Configuring permissions

By default, all rights are assigned to the master user (the initial contact established in your account, with super administrator privileges). When the master user creates a new user, by default only the View All Reports permission is assigned to that account. This is the minimum permission a user needs to be able to log on; it grants permissions over only the Reporting tab on the main menu bar.

We provide flexible users’ rights so you can create a hierarchy of administrators. For example, much of the functionality accessed from the portal is useful for help desk agents to aid with problem isolation; but they do not necessarily require control over policy configuration.

Likewise, you should assign Directory Synchronization privileges to the contact you set up for the Directory Synchronization Client (see Set up authentication (Directory Synchronization only)), but no-one else should need this privilege.

Permissions are granted at an account and policy level. This lets you create multiple policies, and administrators can control their own policy but no one else’s.

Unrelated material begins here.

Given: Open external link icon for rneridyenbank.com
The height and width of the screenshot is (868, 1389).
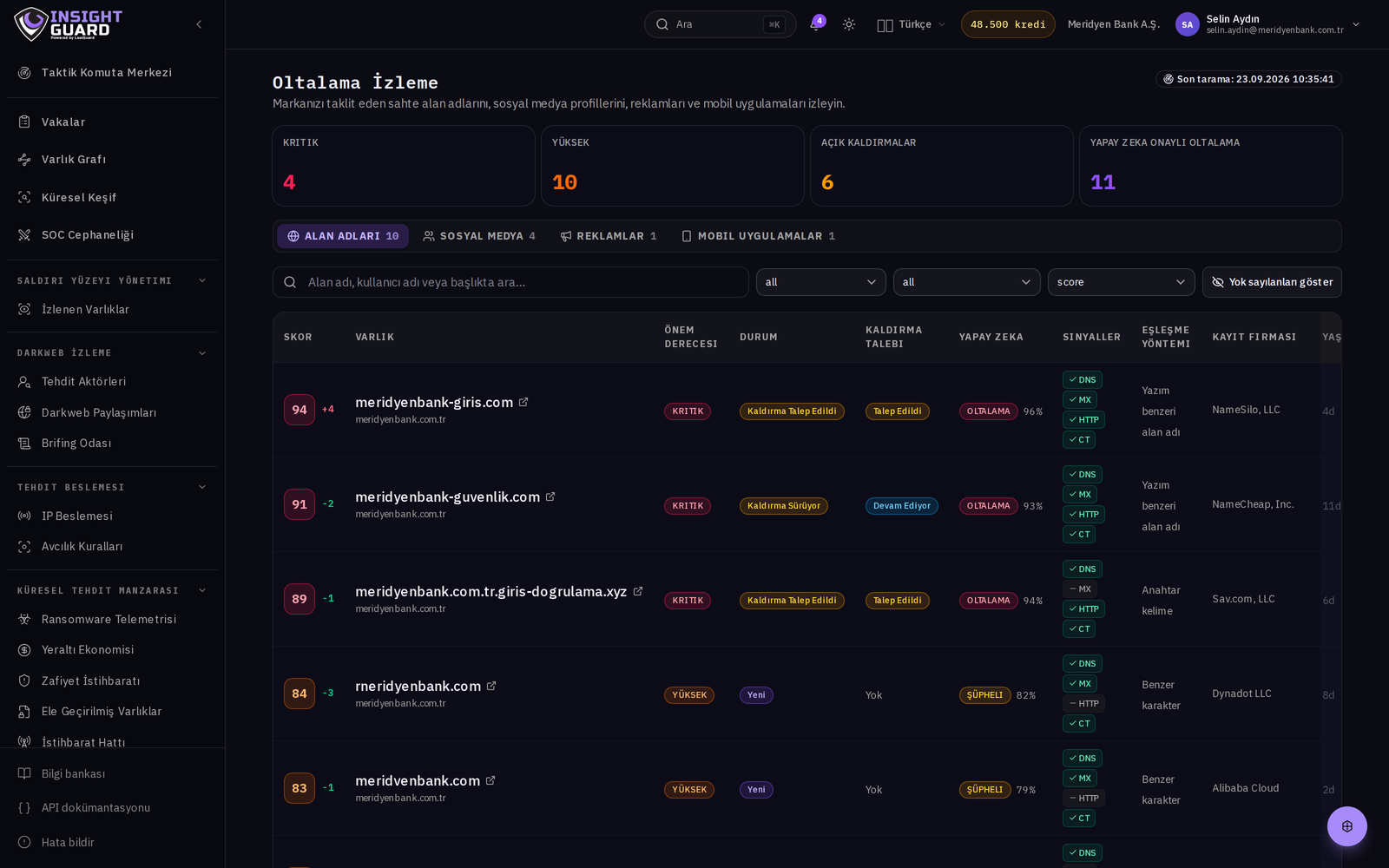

Note: Visibility for some account and policy permissions depends upon the permission being assigned to your administrator account. If your administrator account does not have full account level permissions, you are only able to view or modify settings for policies you have been explicitly given permissions to. For example, full account level permission is required to access the Global Custom Category list.

To modify an administrator user’s permissions:

Steps

  1. On the Account > Contacts page, click the name of the user whose permissions you want to edit in the User Name column of the Contacts table (not the Full Name column).
  2. Click Edit.
  3. Under Account Permissions, mark or clear check boxes to add or remove permissions.
    Refer to the list below for more information about each permission set.
  4. Use the Policy Permissions table to add or remove policy, audit trail, and related permissions.
    • Refer to the list below for information about each permission set.
    • To refine policy-level permissions, click Advanced.
    Note: The Advanced button does not show for contacts with Manage Users permissions, because their selected permissions will apply to all policies.
  5. When you are finished, click Save.

    The following are account-level permissions:

    • Manage Users: view, create, edit, and remove user logons and permissions
    • Directory Synchronization: synchronize an LDAP directory with the cloud service
    • View All Reports: run all reports associated with the licensed services
    • Manage edge devices: configure edge devices in the network that connect to the cloud service (see Managing Network Devices)

    or download full traffic logs, if Full Traffic Logging The following email permissions can be assigned at the account or policy level:

    • Modify Configuration: modify all options within Account Settings except users’ logons—for this, the user must have Manage Users permissions.
    • View Configuration: view all configurations within Account Settings without the ability to make changes
    • View Configuration Audit Trail: access and search the policy setup audit trail, and access the blocklist and allowlist search facility
    • Quarantine Administration: use Message Center to search quarantined messages, plus the ability to perform actions on the messages
    • View Quarantine: use Message Center to search quarantined messages, without the ability to perform any actions on the messages
    • View Administrator Audit Trail: access and search the Message Center audit trail, and access the blocklist and allowlist search facility
    • View Quarantined Images: access and search the Message Center for quarantined images (“View Quarantine” must also be enabled to use this option.)
    • View Delivered Messages: same as “View Quarantine,” but the user can view message logs as well as quarantined email
    • Block and Allow Lists: access, search, and manage all blocklists and allowlists
    • View Filtered Reports: view only reports that can be filtered by the specified policy or policies (not available if View All Reports is selected)
    Note:

    The View Filtered Reports option may not be enabled in your account.

    If users are logged on to the portal when their permissions are changed, the changes do not take effect until they log off and then log on again.